Bu sergi için Konya’daki ‘Sultanlar Türbesi’nden Selçuklu Sultanlarının kemikleri alındı ve 6 yıl süren bir bilimsel çalışma yapıldı. Anadolu Selçuklu sultanlarının DNA analizi yapıldı, bin yıllık sırlar aydınlandı.
Konya’daki Sultanlar Türbesi’ndeki iskeletler üzerinde yapılan araştırmaların sonuçları belli oldu. Analizler sonucu 1. Kılıçarslan, Melikşah, 1. Rükneddin Mesud, 2. Kılıçarslan, 2. Rükneddin Süleyman Şah, 3. Kılıçarslan, 1. Gıyaseddin Keyhüsrev, 1. Alaaddin Keykubat, 2. Gıyaseddin Keyhüsrev, 4. Kılıçarslan, 3. Gıyaseddin Keyhüsrev ve 2. Gıyaseddin Mesud’un kimlikleri tespit edildi. Analizlerden sonra da eldeki bilimsel veriler işlenerek sultanların silikon heykelleri oluşturuldu.
Konya’daki Sultanlar Türbesi’nde 13 sultana ait iskeletler üstünde yapılan DNA testleri ve bu testlerin analizi altı yıl sürdü. Türbenin cenazelik kısmında bulunan sekiz sanduka açıldığında sadece ikisinin içinde iskeletler, kafatasları ve naaş kalıntıları bulunmuştu. Konya İl Kültür ve Turizm Müdürlüğü Türkiye Selçukluları Konya Hanedan Türbesindeki Naaşların Tanzimi Projesi kapsamında çalışmalar farklı bilimsel alanlardan onlarca uzman altı yılda tamamlamıştı.

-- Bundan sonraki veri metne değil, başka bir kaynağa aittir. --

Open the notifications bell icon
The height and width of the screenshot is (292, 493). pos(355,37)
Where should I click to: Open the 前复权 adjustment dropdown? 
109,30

DNA analizlerine göre Alaaddin Keykubad zehirlenmiş
Adli Tıp alanında çalışma yürüten Necmettin Erbakan Üniversitesi Adli Tıp Anabilim Dalı Başkanı Prof. Dr. Şerafettin Demirci DNA analizleri sonucu Selçuklu sultanlarının hastalıklarını ve ölüm nedenlerini tespit ettiklerini belirtti. Çalışmalarda 1. Mesud ve 2. Kılıçarslan’ın omurga romatizması rahatsızlığı olduğu, Alaaddin Keykubat’ın kafatasındaki renk değişikliklerinin ise ağır metal zehirlenmesine işaret ettiği belirtildi. Yapılan analizlerde kafatasında cıva, kobalt, arsenik, siyanür gibi ağır metallere rastlandı.
Alaşehir Meydan Muharebesi’nde hayatını kaybeden 1. Alaaddin Keyhüsrev’in kafatasında ve kemiklerinde kılıç ve hançer darbelerine rastlanırken 2. Alaaddin Keyhüsrev’in ise, her ne kadar vahşi hayvan saldırısı sonrası öldüğü bilinse de, yüz bölgesinden aldığı kılıç darbeleriyle öldüğü ortaya çıktı.